* _AIM OF THE EXERCISE_
Could you extract every entry below and reproduce it exactly?

(DATA EXTRACTS)

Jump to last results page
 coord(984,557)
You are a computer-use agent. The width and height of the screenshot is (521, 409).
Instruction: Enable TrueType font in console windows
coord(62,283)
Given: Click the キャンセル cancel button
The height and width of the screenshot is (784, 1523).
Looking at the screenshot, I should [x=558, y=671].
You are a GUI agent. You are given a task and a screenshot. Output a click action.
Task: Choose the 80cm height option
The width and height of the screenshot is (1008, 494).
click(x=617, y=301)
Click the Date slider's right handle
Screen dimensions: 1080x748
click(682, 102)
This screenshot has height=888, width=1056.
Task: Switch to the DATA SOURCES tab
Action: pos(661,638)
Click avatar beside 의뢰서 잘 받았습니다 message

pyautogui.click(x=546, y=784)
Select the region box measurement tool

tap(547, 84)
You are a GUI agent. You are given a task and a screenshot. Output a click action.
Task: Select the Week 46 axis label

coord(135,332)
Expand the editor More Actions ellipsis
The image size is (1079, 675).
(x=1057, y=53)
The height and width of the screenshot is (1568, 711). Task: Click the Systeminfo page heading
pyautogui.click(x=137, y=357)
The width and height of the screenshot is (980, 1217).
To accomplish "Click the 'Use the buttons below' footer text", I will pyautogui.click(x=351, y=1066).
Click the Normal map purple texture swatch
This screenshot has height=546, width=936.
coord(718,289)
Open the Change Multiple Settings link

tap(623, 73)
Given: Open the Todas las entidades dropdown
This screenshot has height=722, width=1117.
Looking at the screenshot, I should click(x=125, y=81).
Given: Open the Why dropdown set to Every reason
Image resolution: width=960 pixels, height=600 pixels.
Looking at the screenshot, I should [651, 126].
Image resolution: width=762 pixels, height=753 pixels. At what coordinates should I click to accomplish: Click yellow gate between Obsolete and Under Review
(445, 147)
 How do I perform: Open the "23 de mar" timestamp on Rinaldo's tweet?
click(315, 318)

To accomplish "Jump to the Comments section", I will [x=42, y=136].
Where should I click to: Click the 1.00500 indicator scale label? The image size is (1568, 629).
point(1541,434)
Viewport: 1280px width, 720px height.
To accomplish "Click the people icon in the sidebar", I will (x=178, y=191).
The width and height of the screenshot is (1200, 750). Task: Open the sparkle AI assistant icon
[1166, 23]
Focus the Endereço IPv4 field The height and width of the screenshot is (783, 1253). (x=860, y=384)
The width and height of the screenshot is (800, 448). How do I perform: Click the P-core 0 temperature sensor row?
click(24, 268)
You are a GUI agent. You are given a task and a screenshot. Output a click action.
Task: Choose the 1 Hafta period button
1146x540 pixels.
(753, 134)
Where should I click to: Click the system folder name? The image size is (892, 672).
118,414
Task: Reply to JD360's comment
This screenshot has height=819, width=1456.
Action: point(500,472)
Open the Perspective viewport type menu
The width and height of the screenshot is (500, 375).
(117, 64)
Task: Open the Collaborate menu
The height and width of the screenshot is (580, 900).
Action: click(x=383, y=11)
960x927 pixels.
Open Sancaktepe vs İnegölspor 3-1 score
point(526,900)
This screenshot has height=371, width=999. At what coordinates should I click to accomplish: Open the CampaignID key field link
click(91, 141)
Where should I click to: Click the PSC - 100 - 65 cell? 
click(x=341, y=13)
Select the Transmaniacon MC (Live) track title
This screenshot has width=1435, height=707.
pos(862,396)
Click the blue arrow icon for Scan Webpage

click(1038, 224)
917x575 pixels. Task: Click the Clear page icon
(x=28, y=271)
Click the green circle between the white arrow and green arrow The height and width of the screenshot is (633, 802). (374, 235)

(End DATA EXTRACTS)

* _EXPECTED ANSWER_
Jump to last results page
 coord(984,557)
You are a computer-use agent. The width and height of the screenshot is (521, 409).
Instruction: Enable TrueType font in console windows
coord(62,283)
Given: Click the キャンセル cancel button
The height and width of the screenshot is (784, 1523).
Looking at the screenshot, I should [x=558, y=671].
You are a GUI agent. You are given a task and a screenshot. Output a click action.
Task: Choose the 80cm height option
The width and height of the screenshot is (1008, 494).
click(x=617, y=301)
Click the Date slider's right handle
Screen dimensions: 1080x748
click(682, 102)
This screenshot has height=888, width=1056.
Task: Switch to the DATA SOURCES tab
Action: pos(661,638)
Click avatar beside 의뢰서 잘 받았습니다 message

pyautogui.click(x=546, y=784)
Select the region box measurement tool

tap(547, 84)
You are a GUI agent. You are given a task and a screenshot. Output a click action.
Task: Select the Week 46 axis label

coord(135,332)
Expand the editor More Actions ellipsis
The image size is (1079, 675).
(x=1057, y=53)
The height and width of the screenshot is (1568, 711). Task: Click the Systeminfo page heading
pyautogui.click(x=137, y=357)
The width and height of the screenshot is (980, 1217).
To accomplish "Click the 'Use the buttons below' footer text", I will pyautogui.click(x=351, y=1066).
Click the Normal map purple texture swatch
This screenshot has height=546, width=936.
coord(718,289)
Open the Change Multiple Settings link

tap(623, 73)
Given: Open the Todas las entidades dropdown
This screenshot has height=722, width=1117.
Looking at the screenshot, I should click(x=125, y=81).
Given: Open the Why dropdown set to Every reason
Image resolution: width=960 pixels, height=600 pixels.
Looking at the screenshot, I should [651, 126].
Image resolution: width=762 pixels, height=753 pixels. At what coordinates should I click to accomplish: Click yellow gate between Obsolete and Under Review
(445, 147)
 How do I perform: Open the "23 de mar" timestamp on Rinaldo's tweet?
click(315, 318)

To accomplish "Jump to the Comments section", I will [x=42, y=136].
Where should I click to: Click the 1.00500 indicator scale label? The image size is (1568, 629).
point(1541,434)
Viewport: 1280px width, 720px height.
To accomplish "Click the people icon in the sidebar", I will (x=178, y=191).
The width and height of the screenshot is (1200, 750). Task: Open the sparkle AI assistant icon
[1166, 23]
Focus the Endereço IPv4 field The height and width of the screenshot is (783, 1253). (x=860, y=384)
The width and height of the screenshot is (800, 448). How do I perform: Click the P-core 0 temperature sensor row?
click(24, 268)
You are a GUI agent. You are given a task and a screenshot. Output a click action.
Task: Choose the 1 Hafta period button
1146x540 pixels.
(753, 134)
Where should I click to: Click the system folder name? The image size is (892, 672).
118,414
Task: Reply to JD360's comment
This screenshot has height=819, width=1456.
Action: point(500,472)
Open the Perspective viewport type menu
The width and height of the screenshot is (500, 375).
(117, 64)
Task: Open the Collaborate menu
The height and width of the screenshot is (580, 900).
Action: click(x=383, y=11)
960x927 pixels.
Open Sancaktepe vs İnegölspor 3-1 score
point(526,900)
This screenshot has height=371, width=999. At what coordinates should I click to accomplish: Open the CampaignID key field link
click(91, 141)
Where should I click to: Click the PSC - 100 - 65 cell? 
click(x=341, y=13)
Select the Transmaniacon MC (Live) track title
This screenshot has width=1435, height=707.
pos(862,396)
Click the blue arrow icon for Scan Webpage

click(1038, 224)
917x575 pixels. Task: Click the Clear page icon
(x=28, y=271)
Click the green circle between the white arrow and green arrow The height and width of the screenshot is (633, 802). (374, 235)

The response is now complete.